*Quoted passage*

--------------------

The eastern wing contains a central entry with vestibule and staircase, with offices to either side and a corridor leading to the corner section of the building. The entry has double timber doors with an arched leaded fanlight, timber panelling, timber reception with pilasters and entablature, moulded plaster ceilings and a patterned terrazzo floor leading to the staircase. The staircase has a terrazzo stair, iron balustrading and timber panelling. Timber doors with leaded glass panels and arched fanlights lead into the administration offices at the eastern end, which have suspended ceilings and air conditioning, and to the corridor leading to the corner gallery at the western end. Offices opening off this corridor, now used as storerooms, contain timber shelving and suspended ceilings. The first floor contains service rooms at the eastern end, with display spaces towards the western corner section. An arch which originally accessed a passage at the top of the stair leading to the northwest verandah has been closed in.

To the east of this building is the Court House, with the Abbott Street gardens to the southeast.

=== Abbott Street Gardens ===
The Abbott Street gardens form the southwest entry to the courthouse. These consist of a series of sinuous concrete paths and concrete edgings enclosing areas of lawn with clusters of plants. Palm trees are strategically located within the lawn areas, with a row forming a border to Abbott Street.

== Heritage listing ==
Cairns Court House Complex was listed on the Queensland Heritage Register on 21 October 1992 having satisfied the following criteria.

The place is important in demonstrating the evolution or pattern of Queensland's history.

--------------------

*Given records*
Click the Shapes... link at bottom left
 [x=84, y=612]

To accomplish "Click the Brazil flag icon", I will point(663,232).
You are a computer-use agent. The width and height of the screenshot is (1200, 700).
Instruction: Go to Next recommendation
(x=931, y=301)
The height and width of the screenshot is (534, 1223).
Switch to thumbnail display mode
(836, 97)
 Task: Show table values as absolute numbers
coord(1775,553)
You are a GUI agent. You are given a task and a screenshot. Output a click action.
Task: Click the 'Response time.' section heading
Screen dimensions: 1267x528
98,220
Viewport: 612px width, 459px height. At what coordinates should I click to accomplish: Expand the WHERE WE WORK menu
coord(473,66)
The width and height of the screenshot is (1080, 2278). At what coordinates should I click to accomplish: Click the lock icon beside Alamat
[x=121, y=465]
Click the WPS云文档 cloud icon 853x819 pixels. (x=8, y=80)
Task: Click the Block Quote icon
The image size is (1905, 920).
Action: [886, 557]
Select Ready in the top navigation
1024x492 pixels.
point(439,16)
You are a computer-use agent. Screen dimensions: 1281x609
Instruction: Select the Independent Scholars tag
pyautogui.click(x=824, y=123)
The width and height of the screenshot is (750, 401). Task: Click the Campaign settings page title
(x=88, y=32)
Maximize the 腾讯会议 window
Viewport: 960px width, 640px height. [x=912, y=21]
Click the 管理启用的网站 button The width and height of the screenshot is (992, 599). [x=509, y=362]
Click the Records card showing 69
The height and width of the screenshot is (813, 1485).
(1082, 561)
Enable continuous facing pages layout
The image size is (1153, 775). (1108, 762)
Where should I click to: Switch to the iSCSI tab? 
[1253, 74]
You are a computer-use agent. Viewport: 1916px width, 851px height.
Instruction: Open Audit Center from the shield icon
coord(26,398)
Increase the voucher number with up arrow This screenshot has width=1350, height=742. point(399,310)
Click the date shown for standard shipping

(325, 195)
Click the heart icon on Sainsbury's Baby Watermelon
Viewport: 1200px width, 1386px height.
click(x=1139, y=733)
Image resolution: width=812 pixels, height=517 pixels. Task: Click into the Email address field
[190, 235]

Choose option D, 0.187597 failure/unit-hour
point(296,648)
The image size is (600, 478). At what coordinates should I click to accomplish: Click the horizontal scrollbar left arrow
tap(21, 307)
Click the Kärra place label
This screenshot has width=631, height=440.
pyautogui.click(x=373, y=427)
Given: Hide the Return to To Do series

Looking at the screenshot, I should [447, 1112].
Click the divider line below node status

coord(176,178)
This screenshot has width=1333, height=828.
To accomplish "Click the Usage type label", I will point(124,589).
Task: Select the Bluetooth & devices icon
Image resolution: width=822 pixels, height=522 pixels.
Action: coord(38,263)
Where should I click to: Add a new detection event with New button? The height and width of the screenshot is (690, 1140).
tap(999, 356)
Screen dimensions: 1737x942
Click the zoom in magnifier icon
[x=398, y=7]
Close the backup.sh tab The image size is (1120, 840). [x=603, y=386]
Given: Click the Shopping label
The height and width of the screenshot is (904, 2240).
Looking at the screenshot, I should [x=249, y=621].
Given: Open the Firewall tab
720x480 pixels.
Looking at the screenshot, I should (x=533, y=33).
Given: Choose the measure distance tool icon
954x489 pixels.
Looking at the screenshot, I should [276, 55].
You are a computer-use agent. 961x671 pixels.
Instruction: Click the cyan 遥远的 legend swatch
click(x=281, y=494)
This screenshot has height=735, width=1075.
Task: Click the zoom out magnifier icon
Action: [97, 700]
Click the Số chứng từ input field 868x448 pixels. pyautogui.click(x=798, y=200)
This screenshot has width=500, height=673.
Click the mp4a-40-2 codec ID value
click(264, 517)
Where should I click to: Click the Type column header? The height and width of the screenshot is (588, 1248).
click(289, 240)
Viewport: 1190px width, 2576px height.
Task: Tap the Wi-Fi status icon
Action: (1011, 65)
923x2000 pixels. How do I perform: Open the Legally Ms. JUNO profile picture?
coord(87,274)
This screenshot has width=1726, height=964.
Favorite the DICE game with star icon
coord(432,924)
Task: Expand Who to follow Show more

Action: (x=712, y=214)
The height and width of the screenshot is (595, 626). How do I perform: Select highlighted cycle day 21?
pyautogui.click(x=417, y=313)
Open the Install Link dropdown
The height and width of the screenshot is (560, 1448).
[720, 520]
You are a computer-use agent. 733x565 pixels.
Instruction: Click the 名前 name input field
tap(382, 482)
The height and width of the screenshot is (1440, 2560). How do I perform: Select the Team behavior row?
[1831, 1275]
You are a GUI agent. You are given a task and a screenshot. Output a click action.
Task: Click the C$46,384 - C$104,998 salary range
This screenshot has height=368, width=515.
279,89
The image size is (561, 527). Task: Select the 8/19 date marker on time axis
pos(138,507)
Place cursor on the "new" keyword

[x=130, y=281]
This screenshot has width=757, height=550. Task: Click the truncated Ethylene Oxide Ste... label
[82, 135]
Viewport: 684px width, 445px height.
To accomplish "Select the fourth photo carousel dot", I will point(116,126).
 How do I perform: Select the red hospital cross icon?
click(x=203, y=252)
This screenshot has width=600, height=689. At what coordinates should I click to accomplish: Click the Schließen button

--------------------

*Using the information*
• a. In the Cairns Court House passage, rewrite everything from "To the east" down to "to Abbott Street.", substituting "grass" for "lawn".
• b. Please summarize the Cairns Court House passage in three sentences.
• c. Answer these questions from the Cairns Court House passage, one per line:
(i) What material is the stair in the staircase made of?
(ii) What forms a border to Abbott Street?
(iii) On what date was Cairns Court House Complex listed on the Queensland Heritage Register?

*Answers to the exercise*
• a.
To the east of this building is the Court House, with the Abbott Street gardens to the southeast.

=== Abbott Street Gardens ===
The Abbott Street gardens form the southwest entry to the courthouse. These consist of a series of sinuous concrete paths and concrete edgings enclosing areas of grass with clusters of plants. Palm trees are strategically located within the grass areas, with a row forming a border to Abbott Street.

• b. The eastern wing has a central entry with a vestibule and staircase, offices on either side, a corridor to the corner section, and service rooms and display spaces on the first floor. The Court House lies to the east of this building, and the Abbott Street gardens to the southeast form the southwest entry to the courthouse with concrete paths, lawn, plants and palm trees. Cairns Court House Complex was listed on the Queensland Heritage Register on 21 October 1992.

• c.
(i) Terrazzo
(ii) A row of palm trees
(iii) 21 October 1992